Rocket Lab USA Inc. announced that it has taken the next step in transforming its Electron rocket into a reusable rocket. It did this by launching an engine pre-flew.
Rocket Lab (Nasdaq RKLB) has said that it has performed extensive qualification and acceptability testing on the 3D printed engine in order to certify it as a re-flight. This included multiple full-mission duration hot fires. The company stated that the engine flown in the "There and Back Again", mission of May 2022 'performed flawlessly and was on par with a Rutherford engine'.
Rocket Lab stated that while the engine was ready for reflight, they plan to launch it in a commercial mission during the third quarter of this year. The company has already constructed the Rutherford powerpacks for the Electron rockets that are scheduled to launch in the second half of the year. This pre-flown motor will then be added to the production line and integrated into a rocket in progress.
Rocket Lab called this planned flight a milestone for its reusability programme, which includes the recovery of hardware from six Electron missions. The latest stage was launched on the 24th of March during a mission called 'The Beat Goes On.'
Rocket Lab's CEO and founder Peter Beck stated that the "Electron" rocket has already been providing frequent and reliable orbital access for over five years. By evolving it into an reusable launch vehicle, we plan to increase our launch cadence at a time where space access is severely restricted globally.
Rocket Lab has developed and tested two recovery methods. The first is a marine recovery, where Electron’s first stage returns under a parachutist for a soft splashdown on the ocean and recovery via boat. The second method is a mid-air recovery, where Electron’s first stage lands in the air and then parachutes back down to Earth.

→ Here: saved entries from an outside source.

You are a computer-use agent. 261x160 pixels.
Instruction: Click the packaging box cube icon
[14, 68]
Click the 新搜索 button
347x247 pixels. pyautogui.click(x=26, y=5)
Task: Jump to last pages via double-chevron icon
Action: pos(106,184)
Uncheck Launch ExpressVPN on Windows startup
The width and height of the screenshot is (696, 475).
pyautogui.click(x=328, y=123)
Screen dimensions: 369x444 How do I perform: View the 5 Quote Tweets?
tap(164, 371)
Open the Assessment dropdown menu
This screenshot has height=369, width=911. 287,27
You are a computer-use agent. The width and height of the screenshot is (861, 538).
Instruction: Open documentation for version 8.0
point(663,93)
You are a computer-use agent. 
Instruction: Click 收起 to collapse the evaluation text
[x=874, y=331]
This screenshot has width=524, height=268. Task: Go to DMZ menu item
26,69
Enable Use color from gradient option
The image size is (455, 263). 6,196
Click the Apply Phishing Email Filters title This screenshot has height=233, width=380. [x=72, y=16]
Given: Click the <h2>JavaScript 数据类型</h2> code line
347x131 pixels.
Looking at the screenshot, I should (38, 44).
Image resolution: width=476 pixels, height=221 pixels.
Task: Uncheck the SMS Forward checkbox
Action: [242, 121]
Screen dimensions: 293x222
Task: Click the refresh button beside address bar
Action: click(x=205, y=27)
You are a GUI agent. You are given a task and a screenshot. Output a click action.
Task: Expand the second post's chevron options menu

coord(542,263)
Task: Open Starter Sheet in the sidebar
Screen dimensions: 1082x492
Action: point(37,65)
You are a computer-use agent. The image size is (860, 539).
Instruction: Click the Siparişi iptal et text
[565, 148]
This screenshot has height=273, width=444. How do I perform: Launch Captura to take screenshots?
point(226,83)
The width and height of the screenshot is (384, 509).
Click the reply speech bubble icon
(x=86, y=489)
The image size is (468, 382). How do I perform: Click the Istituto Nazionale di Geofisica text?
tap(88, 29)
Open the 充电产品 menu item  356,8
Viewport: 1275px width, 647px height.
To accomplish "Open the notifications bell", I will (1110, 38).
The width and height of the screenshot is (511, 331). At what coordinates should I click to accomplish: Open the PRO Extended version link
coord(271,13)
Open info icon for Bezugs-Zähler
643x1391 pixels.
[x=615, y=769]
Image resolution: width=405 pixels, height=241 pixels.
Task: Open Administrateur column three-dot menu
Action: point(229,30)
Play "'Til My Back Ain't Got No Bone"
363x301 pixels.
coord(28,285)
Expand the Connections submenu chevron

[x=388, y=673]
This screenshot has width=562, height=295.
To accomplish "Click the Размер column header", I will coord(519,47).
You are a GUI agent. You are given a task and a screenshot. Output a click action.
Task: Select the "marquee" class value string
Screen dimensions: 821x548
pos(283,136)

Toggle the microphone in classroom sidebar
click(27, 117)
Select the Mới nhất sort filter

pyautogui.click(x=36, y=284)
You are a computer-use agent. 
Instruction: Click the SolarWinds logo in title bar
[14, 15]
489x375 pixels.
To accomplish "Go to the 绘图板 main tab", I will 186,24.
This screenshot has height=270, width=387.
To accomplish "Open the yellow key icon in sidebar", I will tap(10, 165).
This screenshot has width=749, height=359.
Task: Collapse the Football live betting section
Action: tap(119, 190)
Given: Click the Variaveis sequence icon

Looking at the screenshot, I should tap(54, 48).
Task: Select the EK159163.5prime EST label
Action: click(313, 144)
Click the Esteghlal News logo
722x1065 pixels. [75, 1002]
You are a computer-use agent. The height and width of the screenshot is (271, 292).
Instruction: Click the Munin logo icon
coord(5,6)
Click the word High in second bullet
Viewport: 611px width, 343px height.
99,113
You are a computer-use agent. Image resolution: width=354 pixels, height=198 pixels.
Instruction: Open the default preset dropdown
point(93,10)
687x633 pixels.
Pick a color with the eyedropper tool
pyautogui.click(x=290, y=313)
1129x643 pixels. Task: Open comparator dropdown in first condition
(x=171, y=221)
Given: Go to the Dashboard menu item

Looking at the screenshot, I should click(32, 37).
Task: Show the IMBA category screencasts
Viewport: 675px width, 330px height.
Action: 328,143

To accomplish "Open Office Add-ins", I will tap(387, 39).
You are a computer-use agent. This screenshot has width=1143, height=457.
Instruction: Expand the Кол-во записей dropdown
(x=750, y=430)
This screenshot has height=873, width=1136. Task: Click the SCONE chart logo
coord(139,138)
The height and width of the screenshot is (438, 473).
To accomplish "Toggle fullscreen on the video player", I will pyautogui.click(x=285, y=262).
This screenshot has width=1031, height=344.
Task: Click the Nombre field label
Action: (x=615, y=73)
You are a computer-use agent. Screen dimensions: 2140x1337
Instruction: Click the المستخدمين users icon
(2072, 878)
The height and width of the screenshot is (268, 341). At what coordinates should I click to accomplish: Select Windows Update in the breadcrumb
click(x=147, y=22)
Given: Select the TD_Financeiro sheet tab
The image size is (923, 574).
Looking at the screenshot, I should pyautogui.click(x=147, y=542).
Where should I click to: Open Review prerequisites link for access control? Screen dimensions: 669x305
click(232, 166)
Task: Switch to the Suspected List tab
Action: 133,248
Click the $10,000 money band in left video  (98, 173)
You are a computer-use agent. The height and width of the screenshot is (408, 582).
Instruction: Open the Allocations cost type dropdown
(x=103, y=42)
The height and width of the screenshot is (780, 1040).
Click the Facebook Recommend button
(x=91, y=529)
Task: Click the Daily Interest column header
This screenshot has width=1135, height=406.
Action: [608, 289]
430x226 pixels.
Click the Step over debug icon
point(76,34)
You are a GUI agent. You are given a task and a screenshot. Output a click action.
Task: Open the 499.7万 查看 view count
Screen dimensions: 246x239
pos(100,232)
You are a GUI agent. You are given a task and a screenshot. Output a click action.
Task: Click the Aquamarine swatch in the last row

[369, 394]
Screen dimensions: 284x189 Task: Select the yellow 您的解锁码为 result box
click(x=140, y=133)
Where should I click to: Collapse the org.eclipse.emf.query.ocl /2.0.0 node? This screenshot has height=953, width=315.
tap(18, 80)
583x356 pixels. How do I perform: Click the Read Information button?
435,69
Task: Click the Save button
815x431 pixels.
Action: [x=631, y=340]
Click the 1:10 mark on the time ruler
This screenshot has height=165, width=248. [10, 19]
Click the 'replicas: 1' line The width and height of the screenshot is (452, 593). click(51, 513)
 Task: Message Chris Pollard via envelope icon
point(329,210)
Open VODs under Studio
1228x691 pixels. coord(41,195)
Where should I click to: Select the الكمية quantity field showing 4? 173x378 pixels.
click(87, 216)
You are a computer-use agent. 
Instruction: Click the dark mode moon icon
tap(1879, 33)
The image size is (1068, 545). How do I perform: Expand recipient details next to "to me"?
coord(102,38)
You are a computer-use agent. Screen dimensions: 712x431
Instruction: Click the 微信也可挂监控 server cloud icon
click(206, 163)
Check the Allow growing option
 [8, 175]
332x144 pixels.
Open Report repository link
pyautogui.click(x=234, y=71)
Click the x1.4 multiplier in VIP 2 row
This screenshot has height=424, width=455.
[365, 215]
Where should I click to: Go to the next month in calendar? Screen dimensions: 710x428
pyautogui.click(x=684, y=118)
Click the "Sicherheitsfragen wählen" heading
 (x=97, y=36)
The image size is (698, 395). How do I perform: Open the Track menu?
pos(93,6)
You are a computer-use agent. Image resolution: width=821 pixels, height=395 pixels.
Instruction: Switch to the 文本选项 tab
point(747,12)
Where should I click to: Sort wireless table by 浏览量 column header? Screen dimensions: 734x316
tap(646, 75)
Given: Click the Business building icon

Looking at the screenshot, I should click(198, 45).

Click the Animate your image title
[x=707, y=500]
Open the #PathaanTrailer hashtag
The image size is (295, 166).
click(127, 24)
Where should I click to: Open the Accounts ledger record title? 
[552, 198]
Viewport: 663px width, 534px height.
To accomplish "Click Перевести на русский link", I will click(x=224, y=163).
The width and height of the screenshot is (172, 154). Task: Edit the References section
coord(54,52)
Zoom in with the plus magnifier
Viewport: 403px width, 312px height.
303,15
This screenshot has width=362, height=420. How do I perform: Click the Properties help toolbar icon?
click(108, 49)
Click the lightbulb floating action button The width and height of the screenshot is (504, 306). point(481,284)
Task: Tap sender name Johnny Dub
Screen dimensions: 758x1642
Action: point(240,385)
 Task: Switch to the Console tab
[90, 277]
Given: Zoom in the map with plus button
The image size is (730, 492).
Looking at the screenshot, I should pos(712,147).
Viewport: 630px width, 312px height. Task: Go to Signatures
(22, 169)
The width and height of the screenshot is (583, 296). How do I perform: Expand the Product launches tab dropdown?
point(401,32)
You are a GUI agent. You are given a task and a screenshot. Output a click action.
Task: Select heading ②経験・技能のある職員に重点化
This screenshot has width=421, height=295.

Rocket Lab's failed first attempt to recover a helicopter in mid-air included a pre-flew engine that was slated for reflight.
Rocket Lab says that extensive analysis has shown that Electron can withstand an ocean splashdown. Engineers expect future complete stages will pass qualification and acceptance tests for re-flighting with minimal refurbishment.
Rocket Lab has announced that it will use marine operations to recover Electron and re-fly the aircraft. The number of Electron missions that are suitable for recovery is expected to increase from 50% to 60% to 70% due to the fewer weather restrictions faced by mid-air capture versus marine recovery.
Rocket Lab will evaluate the possibilities of flying a pre-flew first-stage booster after the launch in the third quarter of this year.